Fuzed sits in front of processes that run Ruby, and are bound to PARC's parsing and grammar analysis libraries. These self-identify to the system and each report their own unique API (the services are heterogenous in both function and version).
Every time you fire a query at powerset, it is sent via JSON-RPC to the frontend of our internal fuzed instance, which then does query analysis before forwarding it to the part of the system that actually does search retrieval. For every one query fired at the powerset frontend, our fuzed cluster takes 2-3 hits, so it has to scale pretty well. So far it's performed admirably even under load. The Erlang runtime is proving to be extremely stable.

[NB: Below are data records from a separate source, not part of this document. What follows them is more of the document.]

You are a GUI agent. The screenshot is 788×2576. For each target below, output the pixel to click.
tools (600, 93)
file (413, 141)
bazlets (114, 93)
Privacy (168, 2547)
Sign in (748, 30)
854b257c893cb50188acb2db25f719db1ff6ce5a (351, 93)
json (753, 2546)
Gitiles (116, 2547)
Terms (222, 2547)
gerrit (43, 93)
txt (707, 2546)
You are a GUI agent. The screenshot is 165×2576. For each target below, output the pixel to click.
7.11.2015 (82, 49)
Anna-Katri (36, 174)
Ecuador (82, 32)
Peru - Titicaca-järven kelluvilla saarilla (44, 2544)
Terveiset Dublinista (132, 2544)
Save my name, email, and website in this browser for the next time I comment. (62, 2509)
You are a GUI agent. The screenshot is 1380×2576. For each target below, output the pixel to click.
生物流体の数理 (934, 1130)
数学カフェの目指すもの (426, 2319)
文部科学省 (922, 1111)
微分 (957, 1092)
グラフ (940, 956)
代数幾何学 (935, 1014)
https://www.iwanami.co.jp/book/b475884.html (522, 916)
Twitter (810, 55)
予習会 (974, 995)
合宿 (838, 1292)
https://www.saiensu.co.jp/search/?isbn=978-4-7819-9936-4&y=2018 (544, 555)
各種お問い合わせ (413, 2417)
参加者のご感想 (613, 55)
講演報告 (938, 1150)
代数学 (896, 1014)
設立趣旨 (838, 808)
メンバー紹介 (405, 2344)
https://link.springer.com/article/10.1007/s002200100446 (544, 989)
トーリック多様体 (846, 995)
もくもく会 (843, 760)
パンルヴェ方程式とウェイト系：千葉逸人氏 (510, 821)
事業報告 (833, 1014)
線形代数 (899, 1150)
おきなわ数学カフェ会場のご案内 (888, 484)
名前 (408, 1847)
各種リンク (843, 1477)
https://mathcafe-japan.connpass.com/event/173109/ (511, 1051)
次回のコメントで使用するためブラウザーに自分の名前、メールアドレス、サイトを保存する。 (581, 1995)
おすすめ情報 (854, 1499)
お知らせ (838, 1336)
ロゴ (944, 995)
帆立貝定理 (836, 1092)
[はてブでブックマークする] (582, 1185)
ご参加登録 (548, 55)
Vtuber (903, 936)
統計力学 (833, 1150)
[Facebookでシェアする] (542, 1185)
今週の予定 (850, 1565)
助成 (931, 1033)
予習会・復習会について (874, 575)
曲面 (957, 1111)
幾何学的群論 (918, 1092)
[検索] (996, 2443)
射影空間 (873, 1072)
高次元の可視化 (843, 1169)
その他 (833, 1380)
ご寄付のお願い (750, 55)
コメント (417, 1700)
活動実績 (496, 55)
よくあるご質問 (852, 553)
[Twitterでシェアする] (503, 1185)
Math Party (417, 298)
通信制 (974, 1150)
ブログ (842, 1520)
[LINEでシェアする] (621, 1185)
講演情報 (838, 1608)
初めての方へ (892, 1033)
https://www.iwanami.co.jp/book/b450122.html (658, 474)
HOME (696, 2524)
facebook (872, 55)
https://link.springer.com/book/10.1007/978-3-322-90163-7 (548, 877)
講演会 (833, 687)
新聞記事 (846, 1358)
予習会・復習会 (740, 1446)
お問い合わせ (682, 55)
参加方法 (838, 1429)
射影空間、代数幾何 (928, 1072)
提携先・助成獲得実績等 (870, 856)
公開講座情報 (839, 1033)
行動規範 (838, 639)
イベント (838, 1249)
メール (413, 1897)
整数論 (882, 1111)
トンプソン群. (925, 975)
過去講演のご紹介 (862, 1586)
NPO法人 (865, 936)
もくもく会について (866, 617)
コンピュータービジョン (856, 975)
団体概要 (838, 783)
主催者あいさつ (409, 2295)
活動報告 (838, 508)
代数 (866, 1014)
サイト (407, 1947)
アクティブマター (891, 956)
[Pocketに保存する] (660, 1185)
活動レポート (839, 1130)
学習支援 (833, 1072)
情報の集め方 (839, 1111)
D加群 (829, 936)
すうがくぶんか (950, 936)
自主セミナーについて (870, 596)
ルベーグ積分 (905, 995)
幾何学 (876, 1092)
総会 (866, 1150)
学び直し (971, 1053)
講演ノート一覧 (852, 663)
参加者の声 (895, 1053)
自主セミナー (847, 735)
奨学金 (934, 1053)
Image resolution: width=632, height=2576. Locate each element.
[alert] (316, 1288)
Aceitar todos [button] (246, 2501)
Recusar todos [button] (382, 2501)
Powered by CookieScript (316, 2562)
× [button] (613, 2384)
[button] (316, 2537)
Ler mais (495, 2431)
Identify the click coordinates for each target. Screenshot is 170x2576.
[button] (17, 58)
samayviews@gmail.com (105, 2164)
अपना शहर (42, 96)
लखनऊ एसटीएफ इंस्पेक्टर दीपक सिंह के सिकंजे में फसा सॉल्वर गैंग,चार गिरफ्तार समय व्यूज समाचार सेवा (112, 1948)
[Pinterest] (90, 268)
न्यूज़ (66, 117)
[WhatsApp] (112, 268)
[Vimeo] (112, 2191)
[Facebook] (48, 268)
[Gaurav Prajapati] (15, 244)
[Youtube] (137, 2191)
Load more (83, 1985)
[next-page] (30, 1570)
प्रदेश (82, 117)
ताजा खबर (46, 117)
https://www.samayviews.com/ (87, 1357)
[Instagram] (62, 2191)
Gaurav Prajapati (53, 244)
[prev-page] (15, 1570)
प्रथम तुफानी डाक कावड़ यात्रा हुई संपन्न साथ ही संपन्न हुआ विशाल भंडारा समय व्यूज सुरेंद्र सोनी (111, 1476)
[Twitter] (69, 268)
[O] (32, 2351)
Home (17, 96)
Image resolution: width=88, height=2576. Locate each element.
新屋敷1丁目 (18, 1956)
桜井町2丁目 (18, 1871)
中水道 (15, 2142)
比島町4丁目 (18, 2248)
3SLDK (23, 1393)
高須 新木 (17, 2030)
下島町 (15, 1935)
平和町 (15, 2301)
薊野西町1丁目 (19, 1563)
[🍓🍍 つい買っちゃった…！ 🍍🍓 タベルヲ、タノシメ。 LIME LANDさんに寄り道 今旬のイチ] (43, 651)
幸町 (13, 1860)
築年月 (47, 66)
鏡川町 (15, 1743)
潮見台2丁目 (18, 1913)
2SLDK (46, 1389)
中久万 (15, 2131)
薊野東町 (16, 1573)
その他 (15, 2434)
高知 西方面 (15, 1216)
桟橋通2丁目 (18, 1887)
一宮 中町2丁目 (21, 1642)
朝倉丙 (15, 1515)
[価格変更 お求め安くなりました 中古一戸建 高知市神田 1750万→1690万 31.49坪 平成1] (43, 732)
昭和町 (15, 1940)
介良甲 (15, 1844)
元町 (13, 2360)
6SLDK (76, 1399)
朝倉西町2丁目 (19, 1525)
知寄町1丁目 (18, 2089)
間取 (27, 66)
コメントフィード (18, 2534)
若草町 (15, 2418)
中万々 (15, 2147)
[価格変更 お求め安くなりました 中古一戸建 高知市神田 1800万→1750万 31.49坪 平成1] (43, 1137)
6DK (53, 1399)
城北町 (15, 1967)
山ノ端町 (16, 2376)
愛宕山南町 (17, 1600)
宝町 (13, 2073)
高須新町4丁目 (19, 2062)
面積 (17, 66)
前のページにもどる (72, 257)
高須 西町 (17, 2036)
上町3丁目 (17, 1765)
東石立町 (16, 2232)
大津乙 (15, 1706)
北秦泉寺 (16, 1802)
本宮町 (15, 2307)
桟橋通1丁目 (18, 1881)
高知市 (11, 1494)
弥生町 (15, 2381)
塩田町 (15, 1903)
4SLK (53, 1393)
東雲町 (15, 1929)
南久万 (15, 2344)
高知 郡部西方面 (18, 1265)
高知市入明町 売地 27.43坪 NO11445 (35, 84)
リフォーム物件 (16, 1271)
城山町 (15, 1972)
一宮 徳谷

PS: The headline of this post is a bit misleading since Fuzed is tied to Rails as well (Chassis binding)... not just Erlang.
P.S., we want more language and framework bindings. I have about half a mzscheme erlang binding done (Erlenmeyer on my github) because I'd love to see arc bindings.
So it does things that normal routing doesn't do very well:
1. Fuzed restarts rack processes that become unresponsive or die suddenly as part of its normal operation.
2. Fuzed's dispatcher actually knows when your rack instances are busy and when they aren't. It won't route requests to a busy instance. This ends up being a very good scheduling algorithm for things like rails because of the variable return times.
3. Fuzed clusters reqire almost 0 configuration, they need to be able to do a DNS lookup to a master node, and that's pretty much it.
4. Fuzed can simultaneously host multiple versions of a site and monitor all of them individually OR in groups. Powerset uses the api-mode to host multiple versions of software as we roll out or do performance testing on new hardware or software.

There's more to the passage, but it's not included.